Migrate from Apache Cassandra or from a Parquet File¶

This page explains how to fill the source and target properties of the configuration file to migrate data:

from Apache Cassandra, ScyllaDB, or from a Parquet file,
to Apache Cassandra or ScyllaDB.

In file config.yaml, make sure to keep only one source property and one target property, and configure them as explained in the following subsections according to your case.

Configuring the Source¶

The data source can be an Apache Cassandra or ScyllaDB table, or a Parquet file.

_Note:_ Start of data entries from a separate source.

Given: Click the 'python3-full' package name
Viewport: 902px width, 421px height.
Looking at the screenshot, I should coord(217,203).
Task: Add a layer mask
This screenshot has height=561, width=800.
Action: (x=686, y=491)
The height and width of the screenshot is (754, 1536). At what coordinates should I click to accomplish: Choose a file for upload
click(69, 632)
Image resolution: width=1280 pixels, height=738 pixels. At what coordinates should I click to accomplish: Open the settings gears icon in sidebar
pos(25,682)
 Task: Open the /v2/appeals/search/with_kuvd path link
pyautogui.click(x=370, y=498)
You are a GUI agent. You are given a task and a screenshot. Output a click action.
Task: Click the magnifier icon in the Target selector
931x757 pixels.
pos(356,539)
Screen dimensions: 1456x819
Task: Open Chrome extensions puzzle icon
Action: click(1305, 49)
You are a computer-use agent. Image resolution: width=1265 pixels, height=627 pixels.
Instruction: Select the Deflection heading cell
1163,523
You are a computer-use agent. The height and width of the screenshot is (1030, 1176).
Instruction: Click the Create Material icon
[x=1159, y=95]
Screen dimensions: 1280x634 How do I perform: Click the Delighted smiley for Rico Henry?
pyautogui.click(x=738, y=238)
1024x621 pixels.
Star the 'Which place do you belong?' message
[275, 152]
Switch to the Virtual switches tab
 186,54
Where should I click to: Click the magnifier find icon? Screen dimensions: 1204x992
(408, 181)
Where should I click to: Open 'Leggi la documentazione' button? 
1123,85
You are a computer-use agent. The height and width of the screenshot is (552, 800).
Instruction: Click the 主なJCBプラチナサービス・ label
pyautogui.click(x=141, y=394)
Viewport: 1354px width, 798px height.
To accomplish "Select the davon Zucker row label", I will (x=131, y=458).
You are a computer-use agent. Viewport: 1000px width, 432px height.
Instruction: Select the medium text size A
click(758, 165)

Reading from Apache Cassandra or ScyllaDB¶

In both cases, when reading from Apache Cassandra or ScyllaDB, the type of source should be cassandra in the configuration file. Here is a minimal source configuration:

source:
  type: cassandra
  # Host name of one of the nodes of your database cluster
  host: <cassandra-server-01>
  # TCP port to use for CQL
  port: 9042
  # Keyspace in which the table is located
  keyspace: <keyspace>
  # Name of the table to read
  table: <table>
  # Consistency Level for the source connection.
  # Options are: LOCAL_ONE, ONE, LOCAL_QUORUM, QUORUM.
  # We recommend using LOCAL_QUORUM. If using ONE or LOCAL_ONE, ensure the source system is fully repaired.
  consistencyLevel: LOCAL_QUORUM
  # Preserve TTLs and WRITETIMEs of cells in the source database. Note that this
  # option is *incompatible* when copying tables with collections (lists, maps, sets).
  preserveTimestamps: true
  # Number of splits to use - this should be at minimum the amount of cores
  # available in the Spark cluster, and optimally more; higher splits will lead
  # to more fine-grained resumes. Aim for 8 * (Spark cores).
  splitCount: 256
  # Number of connections to use to Apache Cassandra when copying
  connections: 8
  # Number of rows to fetch in each read
  fetchSize: 1000

Where the values <cassandra-server-01>, <keyspace>, and <table> should be replaced with your specific values.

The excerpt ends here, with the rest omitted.